The following summer Harvard earned its Olympic ticket by the narrowest margin conceivable—five-hundreths of a second over Pennsylvania in a race where the Crimson never were ahead until the final stroke. On that day, Parker reckoned, the two crews were the fastest on the planet.
Harvard’s primacy literally vanished into thin air as soon as the oarsmen went to Colorado for three weeks to prepare for Mexico City and struggled with altitude sickness that left them listless. “What this crew needs is a doctor, not a coach,” Parker concluded.
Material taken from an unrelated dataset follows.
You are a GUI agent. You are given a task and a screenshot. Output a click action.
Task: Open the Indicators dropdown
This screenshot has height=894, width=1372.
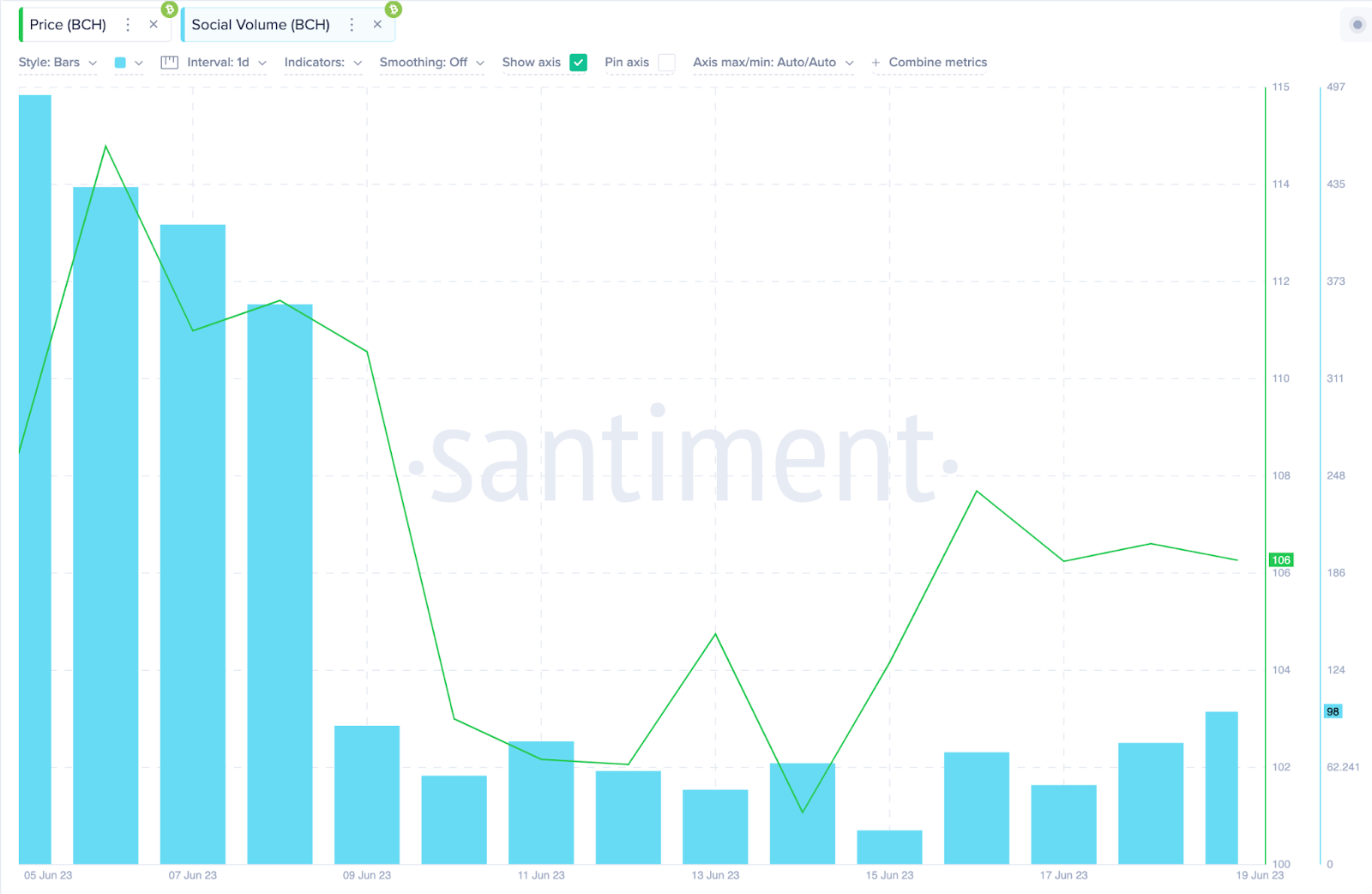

At the Games, the most politically turbulent ever, Andy and his seatmates found themselves criticized as radicals because of their support for equal rights for their black teammates and at odds with the US Olympic Committee, which derided them as unpatriotic longhairs and considered sending them home.
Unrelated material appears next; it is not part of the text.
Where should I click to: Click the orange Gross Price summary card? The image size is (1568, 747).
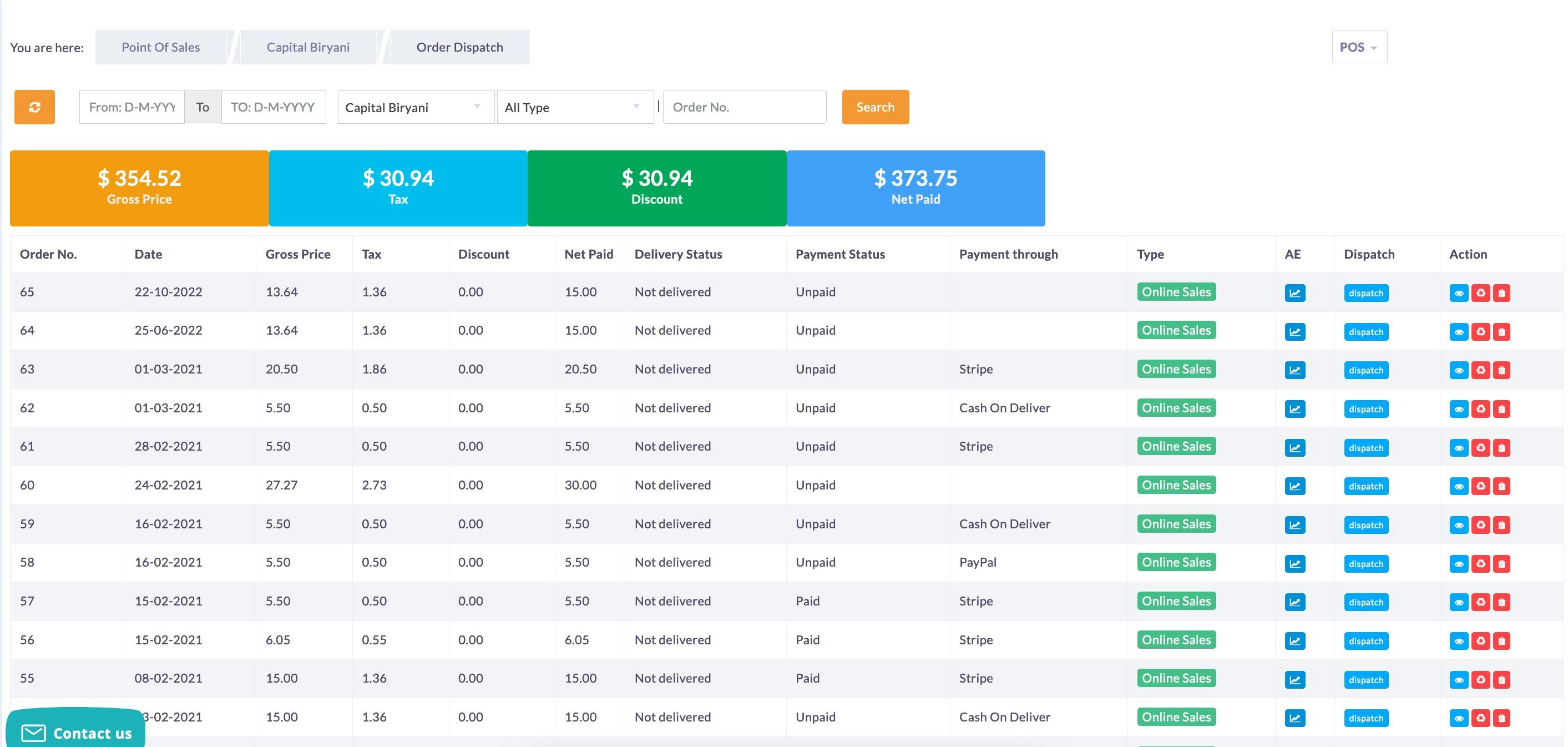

Yet Harvard, the last collegiate crew ever to represent the US, still made the final with a rejiggered boating against five national composite crews. Three of those oarsmen continued on to 1972 where they won the silver medal in Munich. Andy put away his oar, went to Harvard Medical School, worked in the North Philadelphia ghetto as a conscientious objector and became a doctor specializing in internal and pulmonary medicine.
A decade later the river drew him back. He’d watched a crew rowing and ‘something stirred within me’. Andy’s father had died and he was going through a divorce. “There was something missing in my life as an adult,” he says. “I recalled my adventures of youth rowing in a boat.”
So he bought an Alden, a sturdy and forgiving recreational sculling boat, and went out on the Connecticut River near where he grew up. Instead of surrendering himself to the whole as one of eight, he could indulge himself, paddling as he pleased. “It is a great pleasure to move at my own slow pace,” he writes, “without concern that I will be beaten.”
The long views available over water calmed his mind, Andy says, and the exercise warmed his body and provided a sense of well-being. The tradeoff was that as a sole practitioner Andy was on his own. He was responsible for his own gear, his own food and water and, if anything went awry, his own life.
On one of his voyages down the Connecticut River he capsized on Long Island Sound at New London when his boat was smacked by a ferryboat wake and he had to arm-paddle ashore after his belongings had floated away. “It was not so much the situation that you got into but rather how you handled the situation,” Andy writes. “It was OK if you got to tell the tale.”
He is no longer a ‘hammer’, he says. He has lost his power. But still he settles in and pushes off as he did half a century ago. “I continue to row for the joy of messing around in boats,” says Andy, who makes prudent concessions to age and moderate obstructive lung disease. “There remains nothing more pleasurable for me than to go out and row steadily for an hour.”
The romance of the river is eternal. “What is there in the universe more fascinating than running water and the possibility of moving over it?,” muses Santayana’s quote posted on the Newell bulletin board. “What better image of resistance and possible triumph?”